Sao Domingos Mine
|Products||Pyrite, Copper, Gold and silver|
The São Domingos Mine is a deserted open-pit mine in Corte do Pinto, Alentejo, Portugal. This site is one of the volcanogenic massive sulfide ore deposits in the Iberian Pyrite Belt, which extends from the southern Portugal into Spain. It was the first place in Portugal to have electric lighting.
In 1854 Nicolau Biava, an Italian miner from Piedmont, Italy, staked a claim to the mine; ownership then passed to a French syndicate. In 1855 mining was resumed, as the international demand for copper grew during the Industrial Revolution. In 1859 the mining concession was leased for 50 years to an English mining company, Mason and Barry, run by Sir Francis Barry, 1st Baronet and his brother-in-law James Mason, because of their industrial mining expertise. The nearby port of Pomarão was inaugurated the same year.
Known as Pomaron in England, this inland port was specially constructed on the River Guadiana, which here forms the border with Spain, to serve the mine. In 1862 an 11-mile (18 km) railway, of three foot-six inch gauge, was opened connecting the mine to Pomarão. From Pomarão ore was exported, mostly to England, by ship. Pomarão was destroyed in a disastrous flood on 6–8 December 1876, and subsequently rebuilt.

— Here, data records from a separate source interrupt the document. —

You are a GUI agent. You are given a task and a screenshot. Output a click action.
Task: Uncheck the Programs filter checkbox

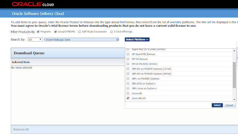38,32
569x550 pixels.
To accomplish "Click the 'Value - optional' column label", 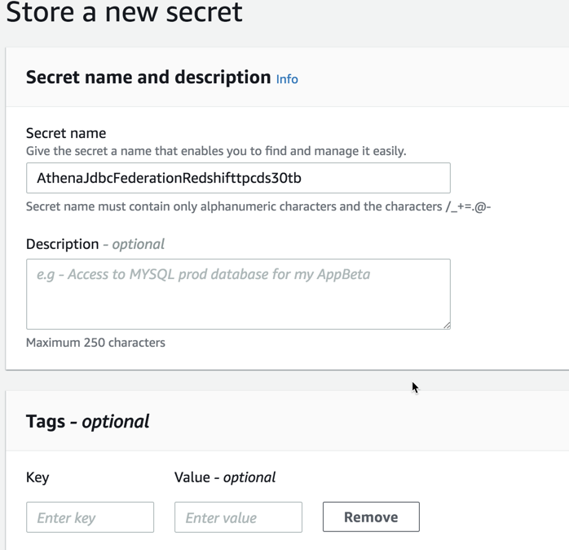I will 225,477.
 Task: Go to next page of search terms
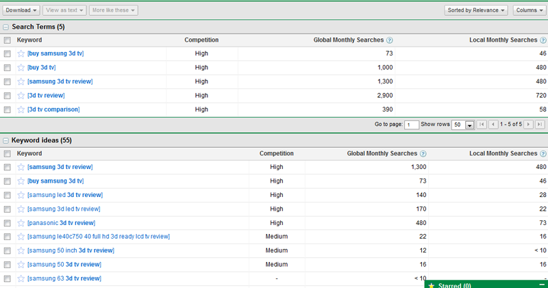coord(530,125)
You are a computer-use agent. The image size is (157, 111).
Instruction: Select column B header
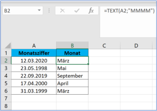click(72, 45)
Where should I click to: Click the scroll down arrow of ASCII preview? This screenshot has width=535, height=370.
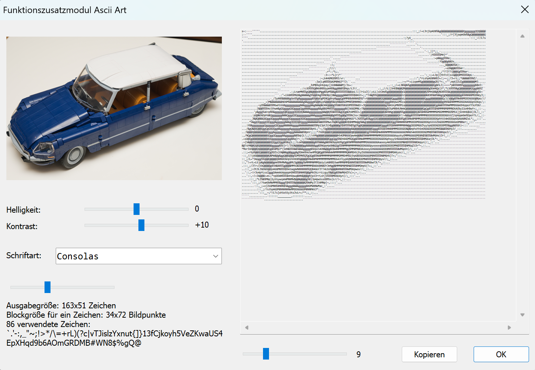(x=522, y=315)
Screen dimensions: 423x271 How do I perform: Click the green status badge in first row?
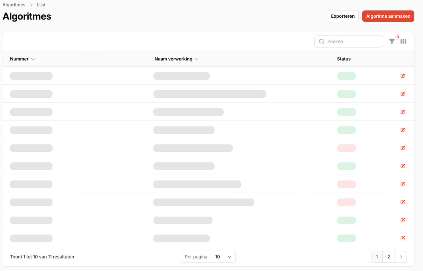pyautogui.click(x=346, y=76)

Mason and Barry switched from tunnel mining to open-pit mining in 1867. Copper ore was initially the main product of the mine; but at the end of World War I, sulphuric acid became much more important, so pyrite was mined as a source of sulfur, and this proved to eventually be the downfall of the entire region. Because of the large quantities of water required for the smelting and purification of the sulfur, the water was turned into a sulfuric acid solution, which then leached into the ground, contaminating a large area around the mine.
As well as this, many of the miners were experiencing the effects of acidosis from breathing the sulfur dioxide fumes in the air, which also settled on any exposed surfaces and caused them to become acidic with the application of moisture of any sort, like dew, rain, or just humidity in the air. This added another level of misery to the miners as anything they touched had the potential of causing chemical burns.
About 25 megatons of ore had been extracted when the mine was closed in 1966 due to the Portuguese government threatening to bring in legislation making companies, especially mining companies, financially responsible for cleaning up their mistakes. This added another level of devastation in the region, as there was now an excess of people out of work due to the mine closure.
Since closure the mine has attracted tourists. Many old mine buildings and the open-cast pit remain. The old mining company headquarters has been converted into a hotel. A small museum and archive, the casa do mineiro, in an old miner's cottage, depicts the life of the Portuguese miner. There is also an exhibition in an old cinema.
There is an English cemetery, where mine managers and their families, many from Cornwall, are buried. The railway line has been removed but one can still see the trackbed for much of the route.